COMMENT DISPARAISSENT LES LANGUES ?
La disparition d'une langue passe toujours par un mécanisme en trois phases avec un seuil d'irréversibilité.
Décryptage de ce processus :
​
I. UN MECANISME EN TROIS PHASES
​
-
Phase 1 - La langue de la communauté (langue vernaculaire) est parlée par toute la communauté. Une infime minorité de personnes parlent aussi une langue dominante (souvent une langue véhiculaire, ou langue vernaculaire d’une communauté plus vaste). C'est le monolinguisme au profit de la langue vernaculaire.
-
Phase 2 - Le prestige de la langue véhiculaire, son intérêt pratique, et la soif d’ascension sociale poussent à son apprentissage massif ; puis des familles de plus en plus nombreuses décident d’en faire la langue maternelle de leurs enfants. C'est le bilinguisme généralisé.
-
Phase 3 - Progressivement, les enfants élevés dans la langue véhiculaire cessent d’apprendre la langue vernaculaire (à cause des difficultés de la transmission tardive ou par indifférence). Le bilinguisme recule, au profit de la langue véhiculaire. C'est le monolinguisme au profit de la langue dominante. Pour les langues dialectales ou non écrites, une vie commune avec des locuteurs natifs n’est pas suffisante pour commencer à comprendre la langue, car la transmission à la naissance s'est interrompue
II. COMMENT APPARAIT L'IRREVERSIBILITE ?
​
-
Elle vient des adultes qui ne sont pas locuteurs - ils apparaissent dès la phase 2 - et ne parviennent pas à apprendre la langue, alors même qu'ils font partie de la communauté. Qui sont-ils ?
1. Les enfants à qui les parents ont appris la langue dominante pour faciliter leur réussite sociale ;
2. Les conjoints non locuteurs. En effet, le couple est souvent un accélérateur du déclin d’une langue dans la mesure où la langue parlée par un couple mixte et ses enfants est quasiment toujours la langue dominante : ce constat n’est pas le fruit d’un rapport de force mais une prise en compte rationnelle de l’intérêt de la cellule familiale et du fait que le locuteur de la langue minoritaire est quasiment toujours bilingue, contrairement au locuteur natif de la langue dominante.
-
La présence de ces adultes non locuteurs fait que les locuteurs eux-mêmes se mettent à recourir à la langue dominante pour rendre possibles et faciliter les échanges.

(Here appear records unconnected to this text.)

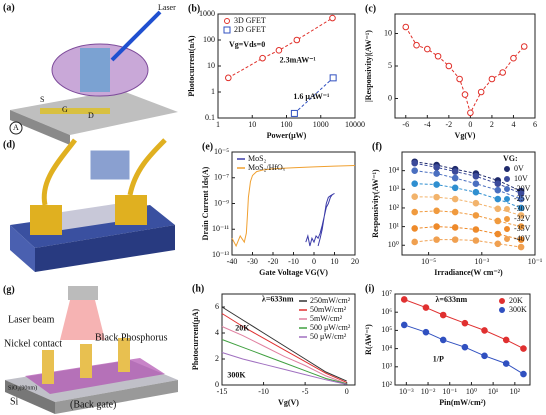 The width and height of the screenshot is (546, 415). I want to click on x-axis-label: Vg(V), so click(288, 402).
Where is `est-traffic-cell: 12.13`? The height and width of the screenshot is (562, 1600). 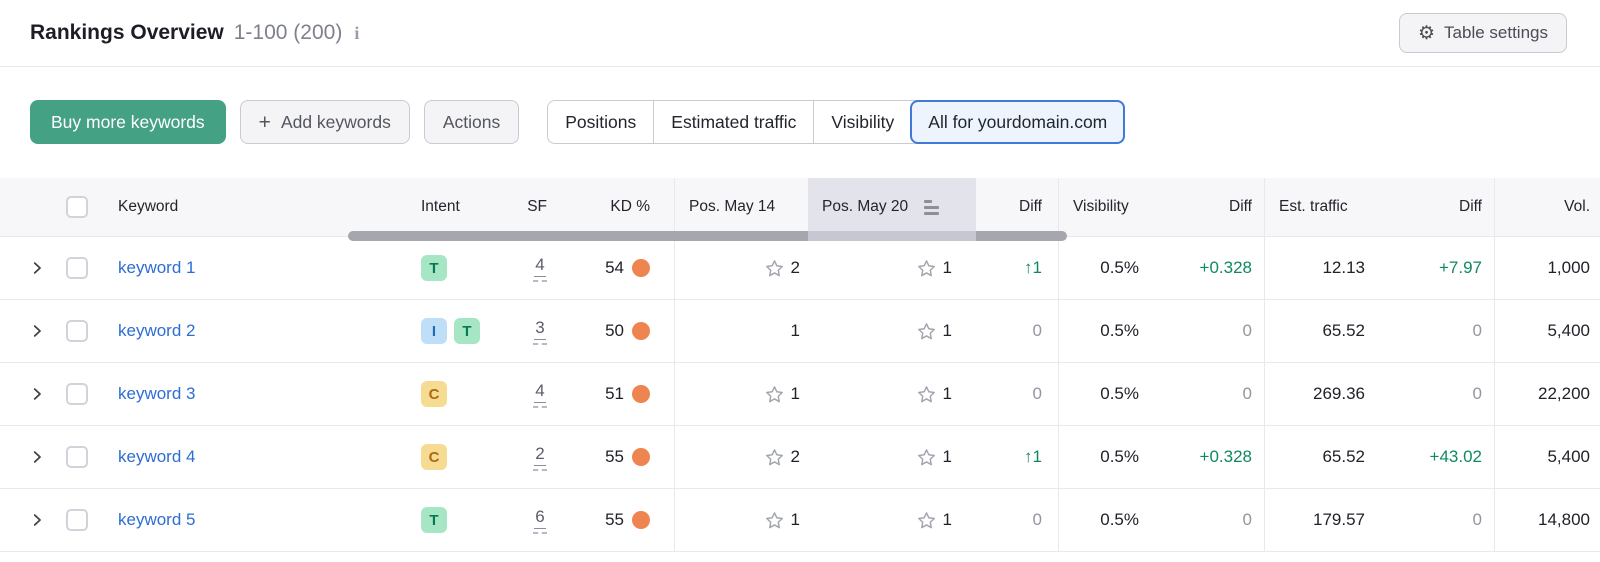
est-traffic-cell: 12.13 is located at coordinates (1322, 268).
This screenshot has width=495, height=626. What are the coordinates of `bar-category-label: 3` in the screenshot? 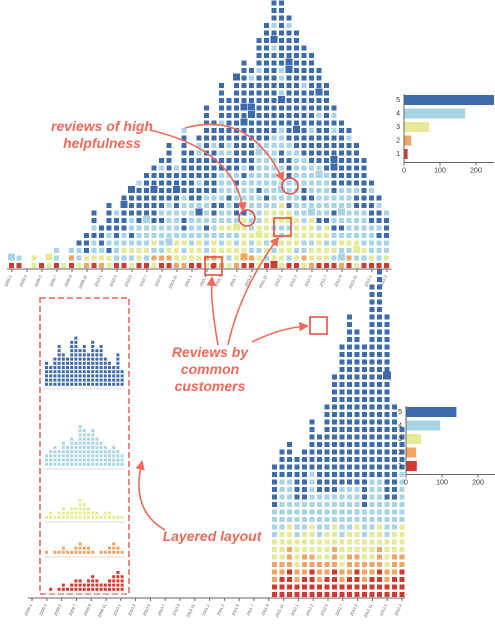 It's located at (398, 128).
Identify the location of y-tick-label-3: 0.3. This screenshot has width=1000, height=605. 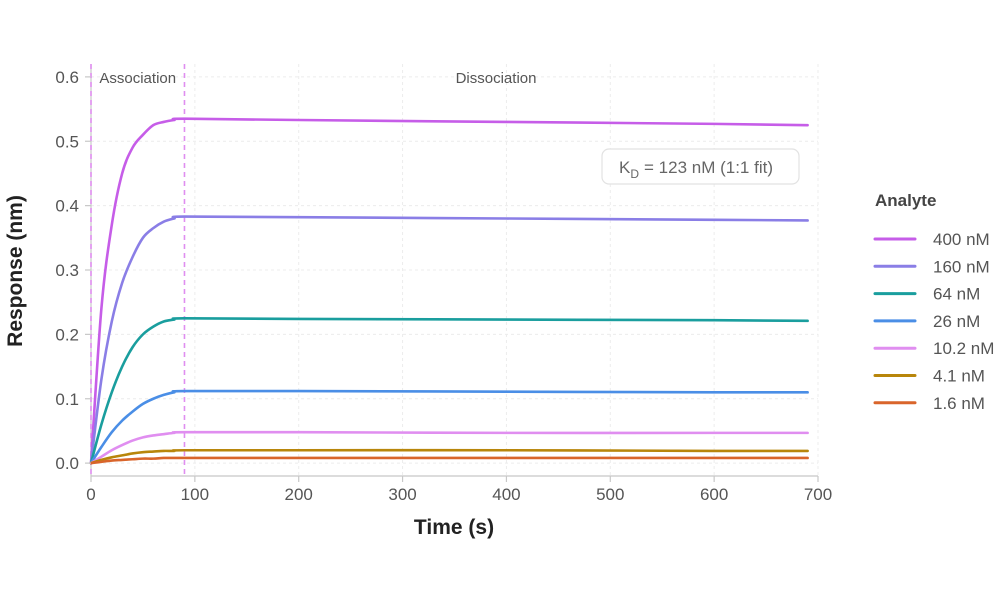
(67, 270).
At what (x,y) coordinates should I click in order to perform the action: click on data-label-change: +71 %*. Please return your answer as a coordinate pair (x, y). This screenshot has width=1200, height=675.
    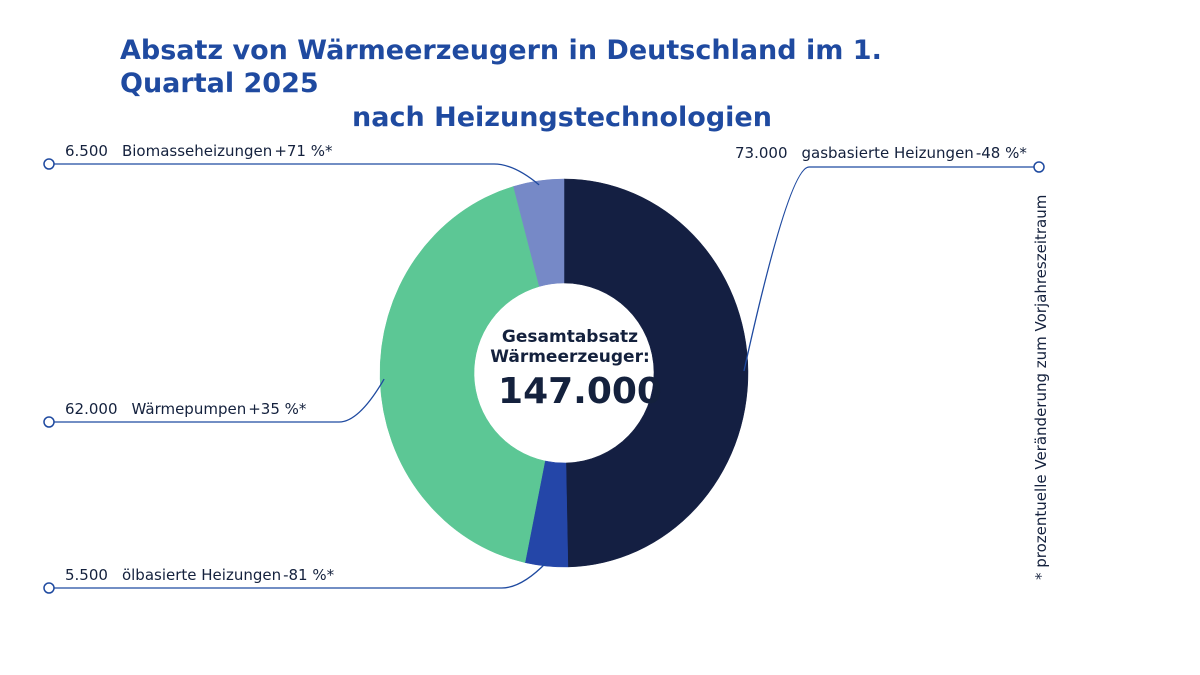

L’apprentissage par immersion devient alors de plus en plus difficile.
-
Il devient bientôt impossible car, avec la poursuite du processus, les langues n’ont bientôt plus assez de locuteurs pour offrir une immersion totale et suffisamment longue pour les acquérir.
​
III. AUTRES FACTEURS RESPONSABLES DE CE CERCLE VICIEUX
​
-
Très souvent, alors que l’apprentissage par immersion est devenu impossible, ces langues ne peuvent pas non plus être apprises de manière académique car elles sont :
-
Non formalisées, voire non écrites. Ceci rend l’enseignement académique difficile voire impossible, et il n’existe souvent que peu de supports pédagogiques ;
-
Riches d’une très forte diversité dialectale. Un dialecte particulier ne peut s’apprendre avec le peu de littérature disponible d'autant plus qu'il ne correspond que rarement à la forme dialectale utilisée dans cette même littérature
-
-
La sauvegarde d’une langue est soumise à la condition de la prise de conscience de sa valeur par sa communauté ; seule une communauté humaine peut décider que son héritage linguistique et culturel a une valeur inestimable et retrouver la fierté d’elle-même. Or, quand cette communauté veut se réapproprier sa langue, il est déjà trop tard car c’est très souvent en phase 3 qu’a lieu cette prise de conscience.